Thanks for the reply. I searched your post and found the mention of duracoating. Like you I'm more interested in hard anodizing though. I was kind of surprised after looking around awhile because I thought there were custom builders that offered the service, but I have not found anyone yet.


----------



## nerdgineer (Oct 26, 2007)

Have you considered electroless nickeling? That's easier to find (at least around here).


----------



## Patriot (Oct 26, 2007)

ampdude said:


> I have a flashlight body I would like to get hard anodized. Either natural or some type of camo. Any recommendations?
> 
> Thanks


 
Ampdude, I would search locally for metal finishing or machines shops who could lead you in the right direction. I have two places locally that HA and the funny thing is, it really doesn't cost anymore that type II anodized.
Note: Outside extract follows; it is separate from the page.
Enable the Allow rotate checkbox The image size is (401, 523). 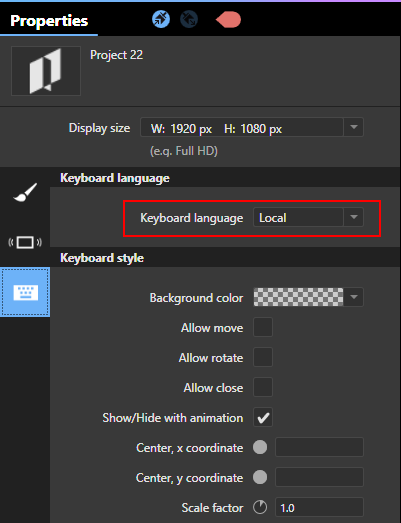pos(263,357)
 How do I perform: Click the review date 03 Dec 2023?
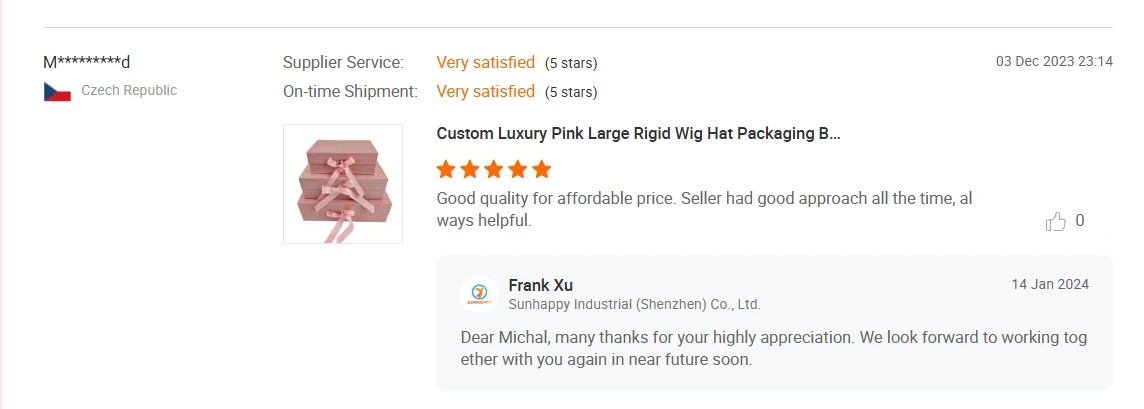click(x=1054, y=61)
If no one locally does HA, then do a webcrawler or google search for Hard Anodizing, make a few calls and see if you can just send it out of state is necessary. Sometimes, you'll have to wait a few weeks while they accumulate enough to HA an entire batch of items in order to make it cost effective, but that's usually not to painful.

Good Luck.


----------



## ampdude (Oct 26, 2007)

What are the two places locally that HA for you? I don't mind sending it out, so long as I know they will do a decent job.


----------



## tvodrd (Oct 26, 2007)

I've used these folks for over 20 years, cuz they're local. (Expect a ~$45 "lot min" charge.)

Larry


----------



## cmacclel (Oct 26, 2007)

tvodrd said:


> I've used these folks for over 20 years, cuz they're local. (Expect a ~$45 "lot min" charge.)
> 
> Larry



Wow $45 is a steal.....my local guy charges $75.

Mac


----------



## ampdude (Oct 31, 2007)

Maybe I'll just tape the threads and buy a can of spraypaint for aluminum, this is too much of a hassle.

f*** it dude, let's go bowling..


----------



## shakeylegs (Nov 1, 2007)

This came up on google when I searched hard anodizing napa california:
http://www.nmfrc.org/templates/statesh.cfm?word1=CA
The main search page is here:
http://www.nmfrc.org/directories/shopdir.cfm


----------



## mfrey (Nov 2, 2007)

For mil-spec stuff these are the guys to use if you want the best. Most people with uber-expensive Class 3 firearms that want them refinished employ the services of this company. They only list firearms-applicable prices but they might issue a quote on a flashlight as a firearms accessory. It's worth a shot.

http://www.usanodizing.com


----------